» PROVIDED TEXT

..............................

The ghost in the machine means the consciousness or mind carried in a physical entity. Gilbert Ryle coined the term in his 1949 work The Concept of Mind as a criticism of René Descartes. Descartes believed in dualism, the idea that the human mind is not physical, that it exists independently of the human brain. Ryle referred to this idea as the ghost in the machine. He believed that human consciousness and mind are very dependent on the human brain. The term ghost in the machine has come to also describe the supposed consciousness in a device that behaves as if it has a will that is independent of what the human operator wants the device to do. Computer programmers have appropriated the term ghost in the machine to explain when a programs runs contrary to their expectations. The idiom ghost in the machine is a metaphor, which is a comparison that is made figuratively.The term is derogatory It refers to natives trying to explain how a steam locomotive can move without houses. Referring to belief in the soul as "ghost in the machine" is like calling religious people primitive and superstitious.
Gilbert Ryle once ridiculed substance dualism, describing it as the view that we are a “ghost in the machine.” Since that time, substance dualism has found few defenders, and a presumption toward naturalism has dominated philosophical inquiry. Here, I offer an unapologetic defense this unfashionable view of the self.To think as a scientific modern one must hold that we are merely very complex clockwork mice. I could not accept that view even as an atheist. There is no reason to reduce us from the mental creature we know ourselves to be. I have always felt that the researchers really hold out for their own specialness.

..............................

» TO BE DONE
[a] According to the passage on the ghost in the machine, in what year and in which work did Gilbert Ryle coin the term?
[b] Carry the passage on the ghost in the machine forward from its final sentence.

» SOURCE MATERIAL
..............................

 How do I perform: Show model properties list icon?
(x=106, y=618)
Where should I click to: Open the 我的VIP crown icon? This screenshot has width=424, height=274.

..............................

» ANSWERS FOR THE EXERCISE
[a] He coined it in 1949, in The Concept of Mind.

[b]
Atheists who try to reduce God belief to primitive terms equating belief in a transcendent reality with ghost in the machine;God is the ghost in the machine of the universe. But I counter this with the concept of the transcendental signified; It's not pinned down to a specific understanding but is equated to function not substance. In terms of belief in God this can best be understood through the analogy of mind and use the paradigm of universal mind.
(1) universal mind, offers the best understanding of TS
The reason modern thought is missing the unity (the TS, the nature of the universe, and meaning) is because it leaves out mind as the basis of the ἀρχή; minds organize and communicate meaning, thus modern thought is missing the connecting link between the TS and the nature of things (such as hierarchical organizing). Thomas Nagel in his book Mind and Cosmos (the subtitle: of the book says it-- “...the Materialist Noe-Darwinian Conception of Nature is Almost Certainly False”) argued that mind is the missing dimension with which modern thought refuses to deal, and this is why they can't solve the so called “hard problem.” He did not argue that evolution is wrong but that the reductionist understanding will never unlock the hard problem because they can't admit there's an aspect of the world their methods can't grasp. He says it's not just about brain and mind but that “it invades our understanding of the entire cosmos and its history...a true appreciation of the difficulty of the problem must eventually change our conception of the place of the physical sciences in describing the natural order.” Now this doesn’t prove that turning to introduce mind into the equation proves the solution, but it gives us reason to think that if leaving mind out of the equation is a major part of the problem, then including it is probably part of the best hope we have of solving it.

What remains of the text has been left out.